We saw several areas of outstanding practice including:

  • The treatment centre was piloting the implementation of a care certificate for healthcare assistants (HCA’s) achieved through a HCA training programme which offered specialty training and skills development.
  • The centre had an initiative called ‘Stop the Line.’ Any member of staff could stop activity if they felt patient safety may have been compromised. When “Stop the line” was triggered, there was immediate escalation of the issue and a resolution was developed immediately. All the staff we spoke with were enthusiastic about this initiative and were able to give examples of where they had used ‘Stop the line.’ The examples they gave demonstrated staff felt confident to use the process and most importantly that action was taken to respond to concerns. The treatment centre used a process called Swarm. Staff at different levels attended the swarm which was a meeting following a stop the line which was designed to assess the risk and put immediate control measures in place to reduce those risks. We saw evidence of this being used in practice.
  • The treatment centre undertook a 28 day post-operative call to patients to monitor clinical outcome data that included surgical site infections. This patient self-reported data was shared with the commissioners of the service. Information received following our inspection indicated a decline in surgical site infections, with 13 reported in November 2014; nine reported in December 2014 and; three reported in January 2015.

However, there were also areas of poor practice where the provider needs to make improvements.

Importantly, the provider must:

  • Ensure medication administration records within the termination of pregnancy service are clearly legible and written in accordance with GMC guidance, “Good practice in prescribing and managing medicines and devices.”
  • Ensure the prescribing of Anti-D immunoglobulin medication within the termination of pregnancy service only takes place when it has been established that it is a clinically suitable treatment for the patient.

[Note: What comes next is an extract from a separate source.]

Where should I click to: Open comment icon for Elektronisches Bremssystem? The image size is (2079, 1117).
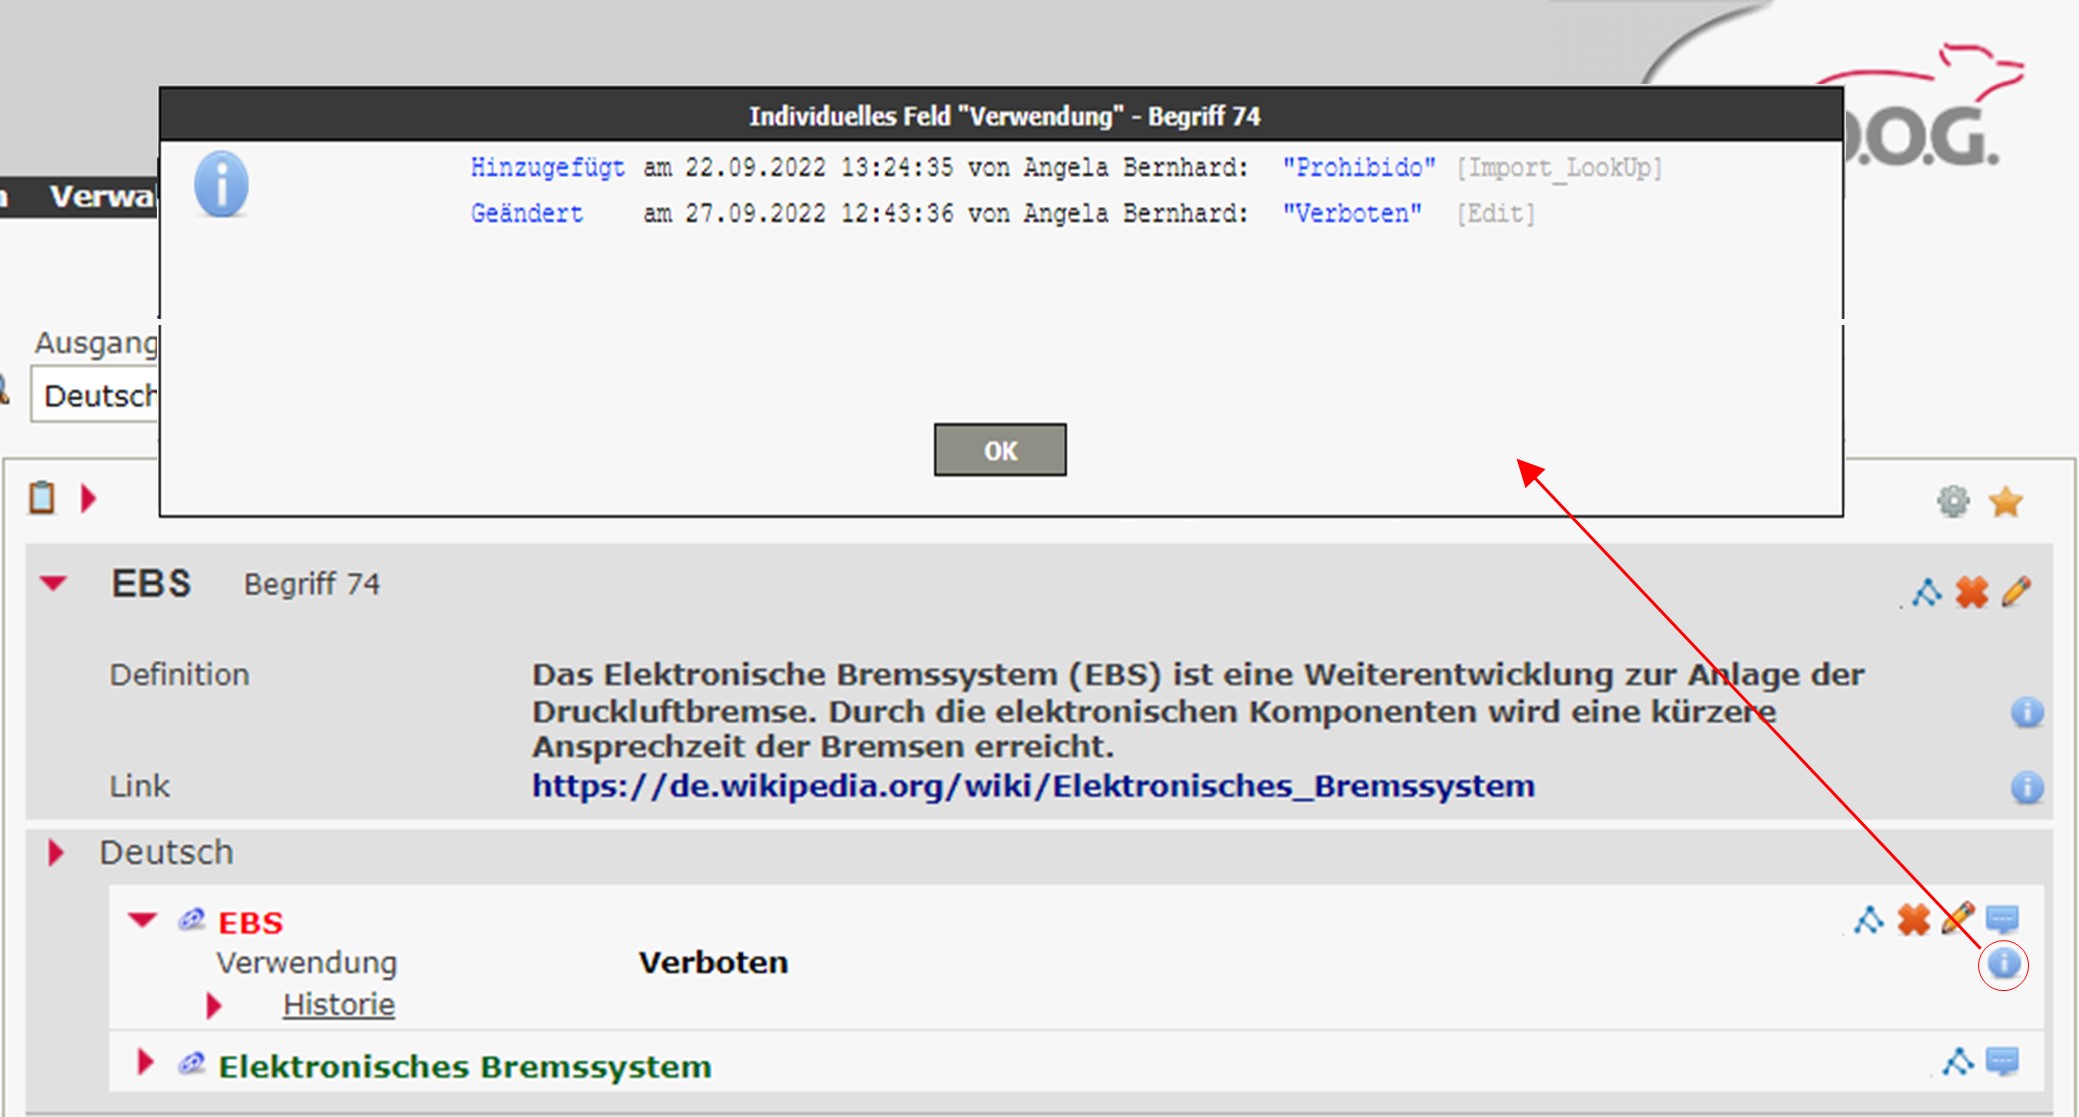tap(2002, 1061)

In addition the provider should:

  • Ensure complaints are managed in accordance with the treatment centre policy so that patients have up to date information about how they can access the support of complaints advocacy services.
  • Ensure there is timely access to termination of pregnancy procedures, which should meet Department of Health required standard operating procedures (RSOP11 – access to timely abortions).
  • Ensure the governance and leadership in the termination of pregnancy service is strengthened to ensure there is effective monitoring and response to the findings of audits.
  • Ensure there is a system for checking the accuracy of HAS4 forms used in the termination of pregnancy service to ensure that accurate information is provided to the Department of Health.
  • Ensure systems are developed so that sessional staff working in the termination of pregnancy service receive feedback and learning from incidents.
  • Ensure a review of the risks associated with the use of the lifting and handling equipment within the imaging department takes place so that patients who have mobility difficulties can be safely assisted onto the imaging beds.
  • Consider introducing team development initiatives within the termination of pregnancy service to enable cohesive working practices.
  • Consider working with partner providers and commissioners of termination of pregnancy services to ensure the patients care pathway is one which meets required standards.